_YOUR TASK_
Look below for the line containing "Enter store using password (215, 672)" and the line containing "Knowledge Base (773, 838)"; repeat exactly those two lines and all lines between them, and nothing else.

Top of PROVIDED DATA

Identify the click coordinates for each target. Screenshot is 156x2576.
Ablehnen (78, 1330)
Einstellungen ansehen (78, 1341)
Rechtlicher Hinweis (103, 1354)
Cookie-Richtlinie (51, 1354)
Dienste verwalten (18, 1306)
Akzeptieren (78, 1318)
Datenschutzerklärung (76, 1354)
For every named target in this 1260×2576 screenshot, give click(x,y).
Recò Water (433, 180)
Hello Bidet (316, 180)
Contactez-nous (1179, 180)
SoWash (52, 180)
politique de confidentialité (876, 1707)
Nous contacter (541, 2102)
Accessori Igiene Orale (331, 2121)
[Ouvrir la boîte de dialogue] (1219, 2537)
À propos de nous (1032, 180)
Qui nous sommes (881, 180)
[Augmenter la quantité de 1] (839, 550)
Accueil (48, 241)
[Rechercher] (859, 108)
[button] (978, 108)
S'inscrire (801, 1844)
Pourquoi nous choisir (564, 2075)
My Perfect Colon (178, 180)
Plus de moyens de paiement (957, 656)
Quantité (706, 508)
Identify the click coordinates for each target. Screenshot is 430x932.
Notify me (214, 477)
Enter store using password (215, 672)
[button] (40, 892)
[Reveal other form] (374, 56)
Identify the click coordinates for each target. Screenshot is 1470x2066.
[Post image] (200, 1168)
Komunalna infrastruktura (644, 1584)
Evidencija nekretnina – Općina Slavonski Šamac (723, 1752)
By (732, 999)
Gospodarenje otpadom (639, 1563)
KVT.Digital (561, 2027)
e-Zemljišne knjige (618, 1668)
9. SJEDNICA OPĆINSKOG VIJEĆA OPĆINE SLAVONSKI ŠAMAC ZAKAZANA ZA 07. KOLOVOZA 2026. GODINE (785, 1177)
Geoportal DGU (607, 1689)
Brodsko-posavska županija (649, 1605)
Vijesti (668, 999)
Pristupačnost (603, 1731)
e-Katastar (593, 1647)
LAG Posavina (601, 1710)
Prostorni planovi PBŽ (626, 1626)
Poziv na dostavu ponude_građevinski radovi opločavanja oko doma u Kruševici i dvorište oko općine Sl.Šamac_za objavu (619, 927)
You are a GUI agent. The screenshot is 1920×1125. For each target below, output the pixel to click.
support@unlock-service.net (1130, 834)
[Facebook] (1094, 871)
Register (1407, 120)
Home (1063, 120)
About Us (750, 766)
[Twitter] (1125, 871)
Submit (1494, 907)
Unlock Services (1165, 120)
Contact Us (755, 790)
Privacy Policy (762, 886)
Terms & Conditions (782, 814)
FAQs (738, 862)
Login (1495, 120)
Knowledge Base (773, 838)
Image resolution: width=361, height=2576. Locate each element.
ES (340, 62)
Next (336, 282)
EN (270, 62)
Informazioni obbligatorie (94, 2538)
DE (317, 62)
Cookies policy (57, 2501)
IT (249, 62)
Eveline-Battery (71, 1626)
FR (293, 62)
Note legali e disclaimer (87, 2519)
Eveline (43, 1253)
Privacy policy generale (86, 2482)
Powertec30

Bottom of PROVIDED DATA

_WRITTEN RESPONSE_
Enter store using password (215, 672)
[button] (40, 892)
[Reveal other form] (374, 56)
Identify the click coordinates for each target. Screenshot is 1470x2066.
[Post image] (200, 1168)
Komunalna infrastruktura (644, 1584)
Evidencija nekretnina – Općina Slavonski Šamac (723, 1752)
By (732, 999)
Gospodarenje otpadom (639, 1563)
KVT.Digital (561, 2027)
e-Zemljišne knjige (618, 1668)
9. SJEDNICA OPĆINSKOG VIJEĆA OPĆINE SLAVONSKI ŠAMAC ZAKAZANA ZA 07. KOLOVOZA 2026. GODINE (785, 1177)
Geoportal DGU (607, 1689)
Brodsko-posavska županija (649, 1605)
Vijesti (668, 999)
Pristupačnost (603, 1731)
e-Katastar (593, 1647)
LAG Posavina (601, 1710)
Prostorni planovi PBŽ (626, 1626)
Poziv na dostavu ponude_građevinski radovi opločavanja oko doma u Kruševici i dvorište oko općine Sl.Šamac_za objavu (619, 927)
You are a GUI agent. The screenshot is 1920×1125. For each target below, output the pixel to click.
support@unlock-service.net (1130, 834)
[Facebook] (1094, 871)
Register (1407, 120)
Home (1063, 120)
About Us (750, 766)
[Twitter] (1125, 871)
Submit (1494, 907)
Unlock Services (1165, 120)
Contact Us (755, 790)
Privacy Policy (762, 886)
Terms & Conditions (782, 814)
FAQs (738, 862)
Login (1495, 120)
Knowledge Base (773, 838)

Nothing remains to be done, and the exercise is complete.